Image: Joana Gonzalez

Cafe Julia satisfies a longing

When I was a little girl my grandparents used to take me to a neighborhood restaurant that served the most out-of-this-world salmon. Even though it was the most expensive item on the menu, they always indulged me, encouraging me to order what I always considered to be the “adult” option. When the restaurant closed down I sought to get my fix elsewhere, but a slew of boring, chalky disappointments showed up on my plate instead. In fact, these days I think of salmon as the entrée of executive conferences in depressing hotel ballrooms — dry and lackluster, cooked through to accommodate all palates. Indeed, it is a rare event when I order it at all anymore.

So it must have been the fresh, inviting atmosphere of Café Julia, along with an enticing description on the menu, that put me in a mood curious enough to take yet another hit.
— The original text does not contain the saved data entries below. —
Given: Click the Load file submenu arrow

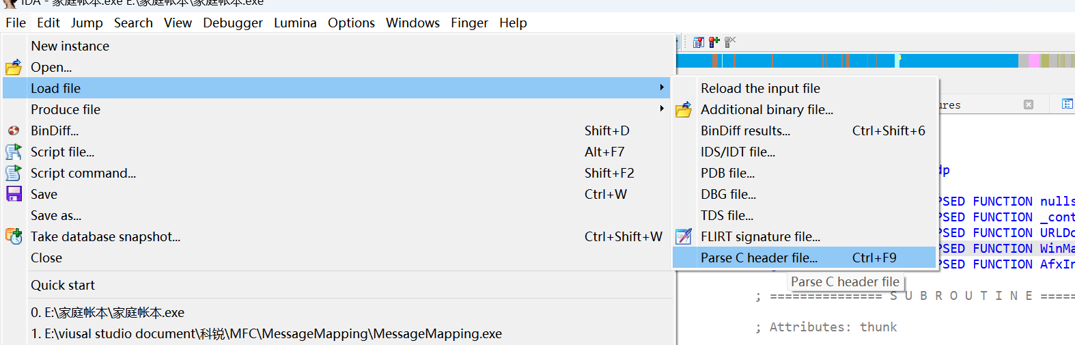Looking at the screenshot, I should point(661,88).
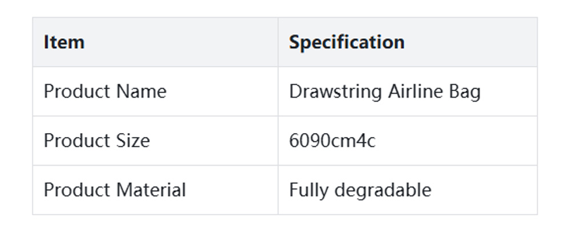This screenshot has height=233, width=571.
Task: Click the word 'Bag' in the specification
Action: point(464,91)
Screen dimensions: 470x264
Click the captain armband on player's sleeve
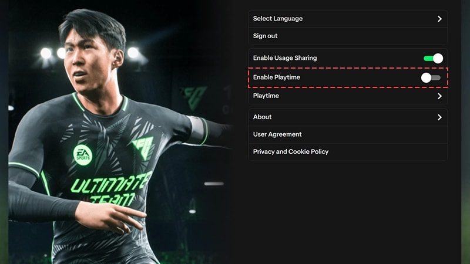click(x=198, y=130)
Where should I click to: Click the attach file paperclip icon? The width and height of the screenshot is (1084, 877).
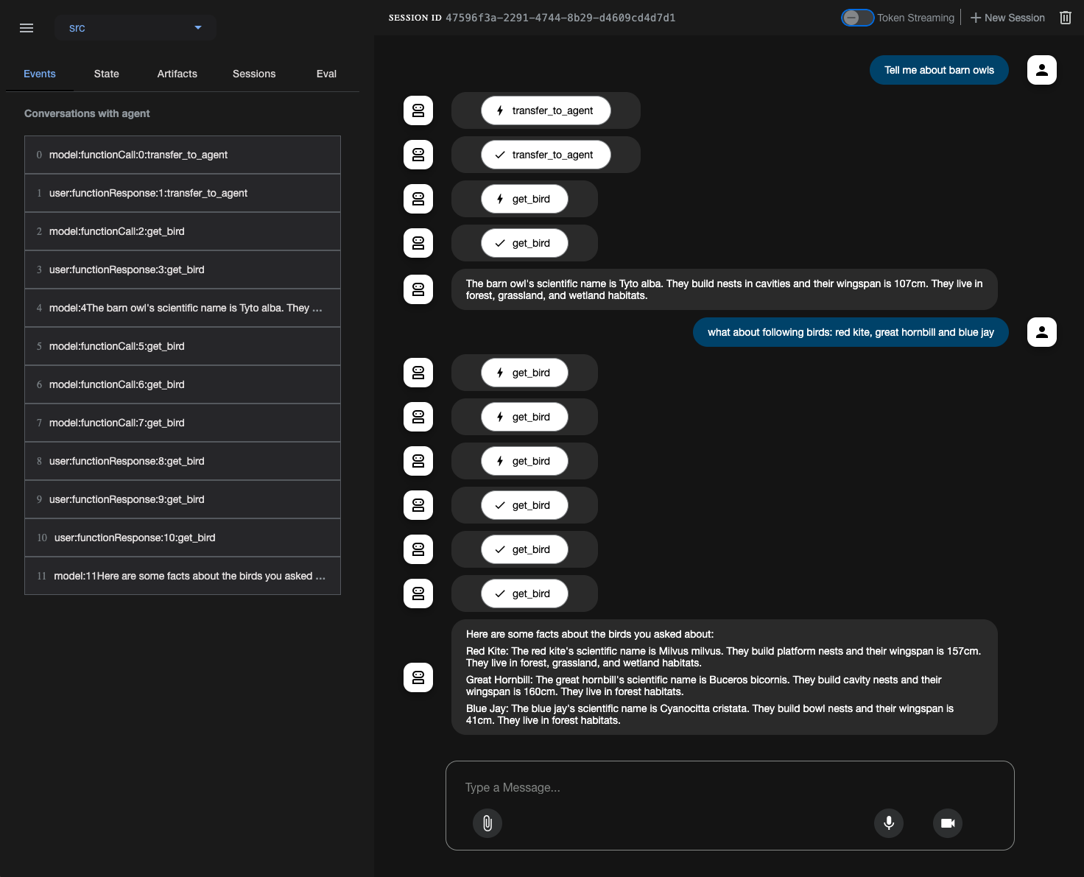click(x=488, y=823)
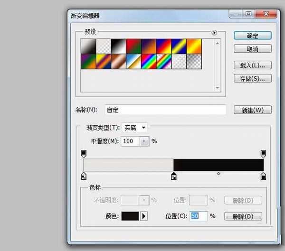Click the color position 位置(C) field
The height and width of the screenshot is (251, 285).
pos(198,216)
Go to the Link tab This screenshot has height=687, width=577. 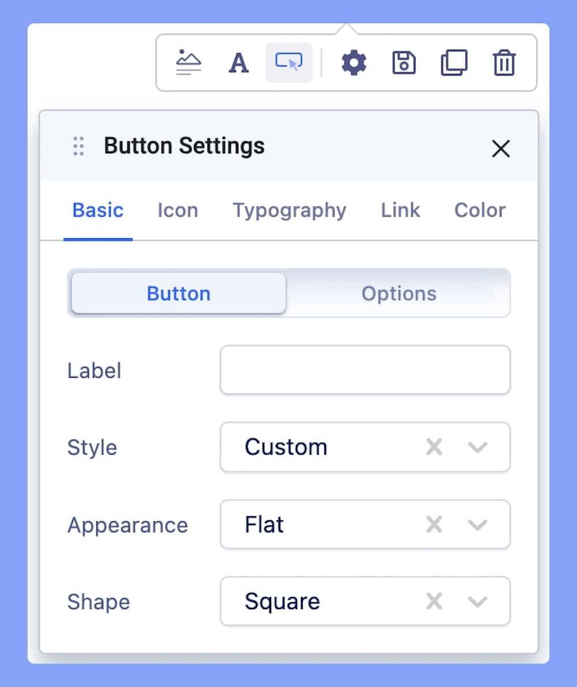tap(400, 211)
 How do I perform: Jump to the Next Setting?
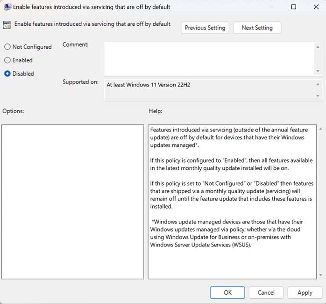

But, as with all gastronomic forays, it is important to first set the scene.

Located at the Laniakea YWCA, Café Julia takes its name from the building’s designer, Julia Morgan. Meaning “open skies” or “wide horizons,” Laniakea is a name that suits the center perfectly. Open-air corridors and arched colonnades give the building a breezy, yet important feel, as patrons at the restaurant’s outside courtyard dine across the arcade from children taking swimming lessons. Inside, the airiness remains — what look to be large, vaulted windows upon first glance are intricate grates that let through a refreshing Hawaiian breeze which dances with the savory smells of the kitchen all through lunch.

Both expats of Alan Wong’s, Chefs Lance Kosaka and Derek Watanabe have crafted a menu with fresh, wholesome foods that make up inventive dishes with a local flare. Both of these gentlemen have the distinction of having cooked at The White House for the President, and dining at Café Julia, gives you the feeling that they don’t put any less effort into creating just as lovely an experience for their guests.
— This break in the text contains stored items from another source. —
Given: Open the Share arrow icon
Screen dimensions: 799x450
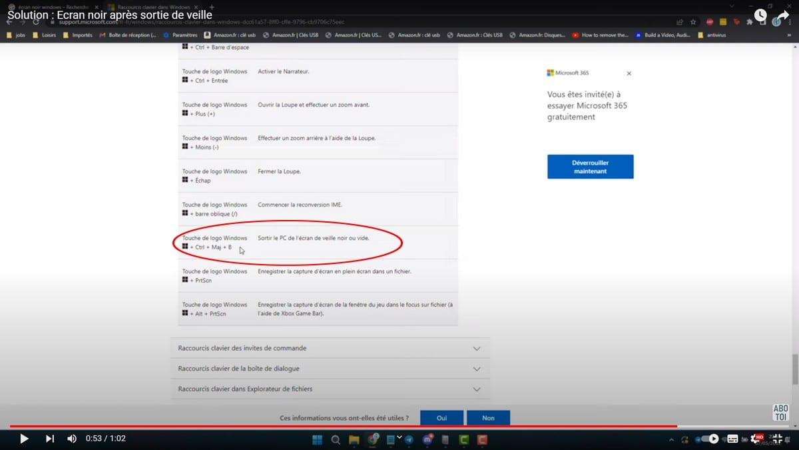Looking at the screenshot, I should (x=782, y=15).
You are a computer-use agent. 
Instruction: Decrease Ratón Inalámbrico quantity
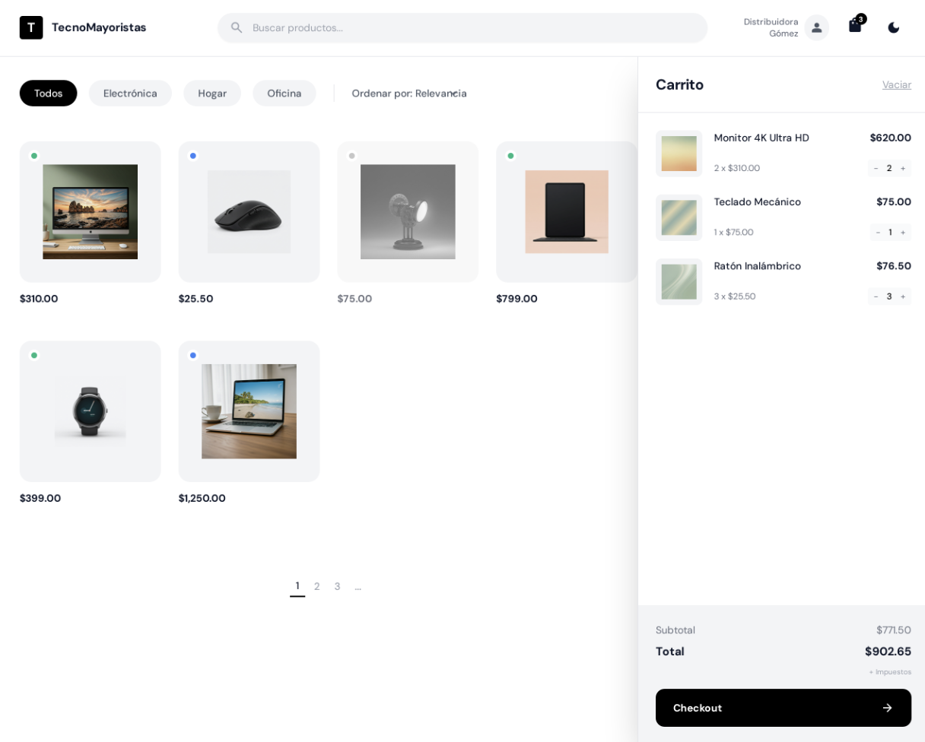(876, 296)
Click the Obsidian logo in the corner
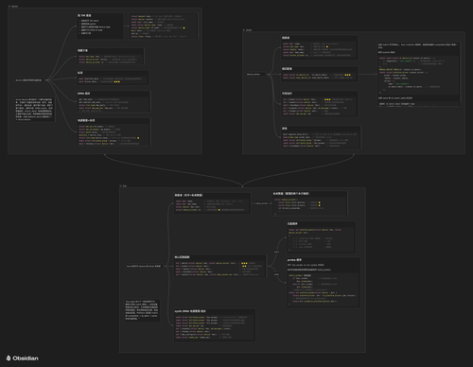Image resolution: width=473 pixels, height=367 pixels. pyautogui.click(x=22, y=358)

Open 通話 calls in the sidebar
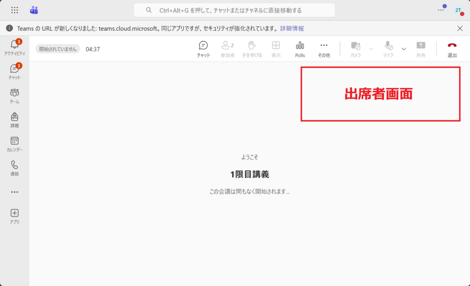15,168
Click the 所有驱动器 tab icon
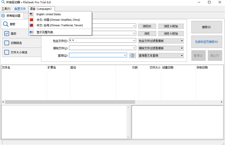 [3, 16]
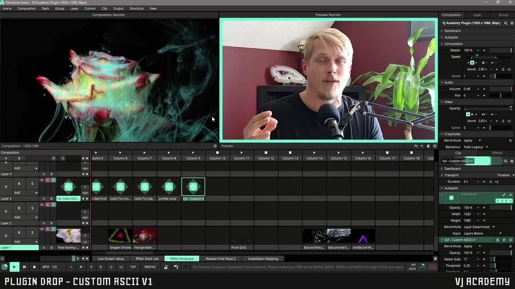The width and height of the screenshot is (515, 289).
Task: Stop the composition playback
Action: pos(34,267)
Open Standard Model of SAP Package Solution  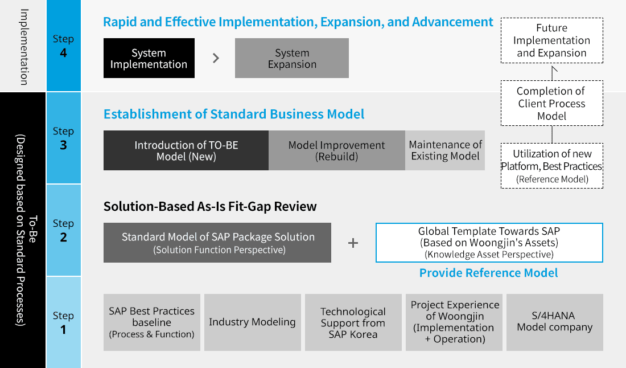[217, 243]
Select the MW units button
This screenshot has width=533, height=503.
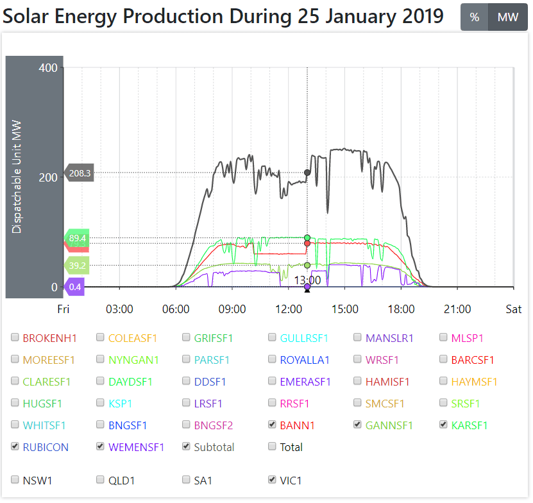pyautogui.click(x=508, y=17)
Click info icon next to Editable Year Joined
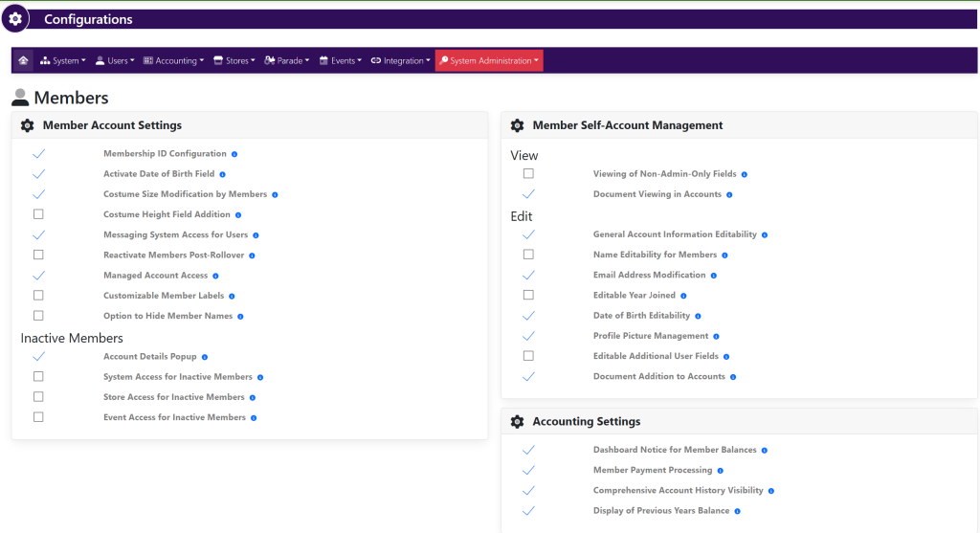 point(683,296)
Although Café Julia may seem tucked away the secret is out, so remember to make a reservation. Yet when my lunch date, Rory, and I showed up a half hour early, the maître d’ made sure to seat us right away, signaling a truly classy establishment. And rushed though the wait staff may be, everyone is friendly and attentive, working as a team to deliver each order to the table in sync.

First on the menu were drinks. Gone are the days of the three-martini lunch, but Café Julia offers an array of cocktail-inspired beverages. Rory went for his standard Arnold Palmer – iced tea and lemonade – and I ordered the mango fizz, a refreshing mango and Sprite concoction that might otherwise contain a splash of rum on weekends. While the waitress first brought me a mint water instead, the café’s subtlety sweet drink turned out to be a delicious mistake.
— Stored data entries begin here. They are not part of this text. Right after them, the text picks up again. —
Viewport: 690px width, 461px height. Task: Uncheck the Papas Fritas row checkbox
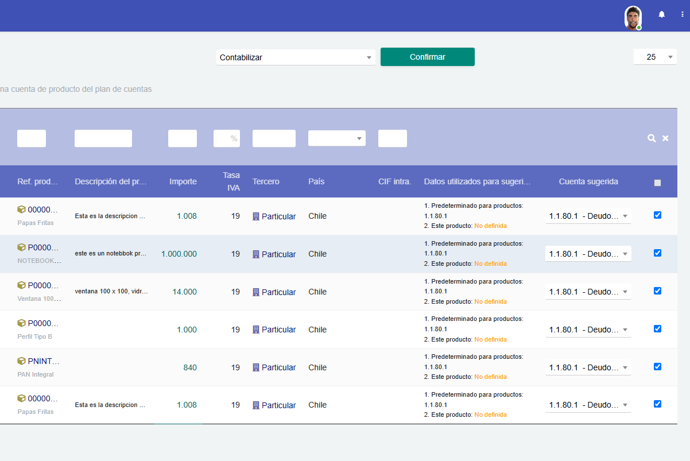coord(657,215)
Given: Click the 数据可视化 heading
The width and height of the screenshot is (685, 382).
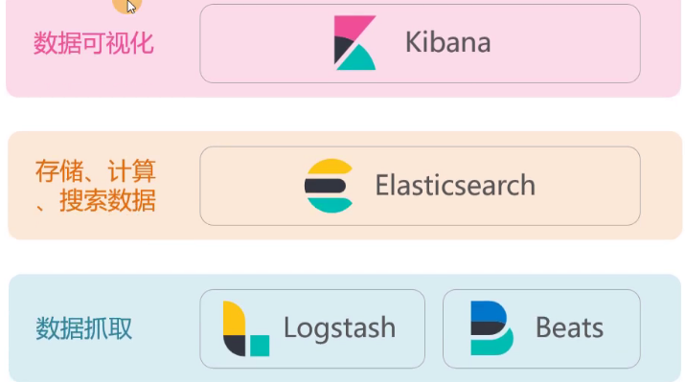Looking at the screenshot, I should [x=94, y=43].

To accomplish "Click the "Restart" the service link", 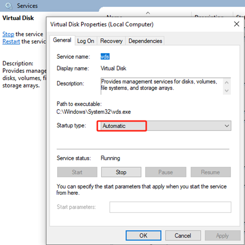I will point(11,41).
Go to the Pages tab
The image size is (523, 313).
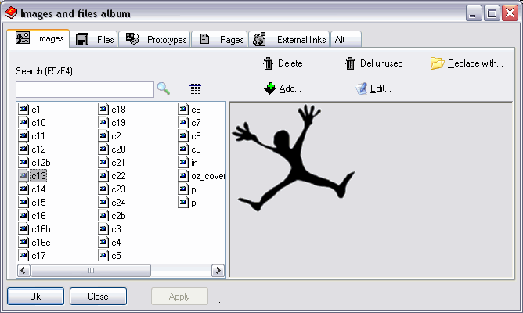222,39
We next ordered the Bruschetta Platter, a generous heap of perfectly crisped toasts with tomato jam, macadamia nut pesto, tapenade, and goat cheese to spread on top. The spreads were great on their own or mixed together, and kept our taste buds entertained as we enjoyed the calm atmosphere. We both commented on how the ambiance of Café Julia seemed to thrust us into a different place, perhaps even time, and how the restaurant served as a lovely respite from the bustle of Downtown Honolulu.

Finally, the moment arrived — that hungry, anticipatory moment before a great meal when you see the waitress headed in your general direction with a platter of entrées you can only hope belongs to your table; the moment when she catches your eye, smiles, and places an exquisitely-presented meal before you and your lunch guest looks on enviously. Yes folks, the salmon had arrived and I felt I was again sitting in a friendly, childhood restaurant about to dig into the “adult” option.

Crusted in furikake and accompanied by Japanese pickled vegetables, the New Zealand King Salmon was placed atop a bed of creamy risotto and sprinkled with salmon roe. A moment later, another waiter brought out a small carafe filled with green tea for me to pour over the risotto. Cooked to a perfect medium-rare, the salmon was moist and bursting with flavor, the type of dish of which I like to take smaller bites of to make it last longer. I was happy they brought the green tea on the side, as I tried half the meal with it and half without, preferring the former.

Rory ordered the achiote shrimp pasta, a dish of big, succulent shrimp tossed with anchovy and achiote oil, and accessorized with capers, Niçoise olives, and tomatoes. I typically don’t like to order pastas at lunchtime, as they fill me up, but this tasted light enough that you could avoid a food coma later on at work.

Unfortunately we didn’t get around to trying dessert, but I hear Café Julia does a mean crème brûlée and Japanese-style cheesecake. Not to worry. Because there are so many must-try items on the menu and the spot is the perfect escape from the office, I’ll certainly be back for more.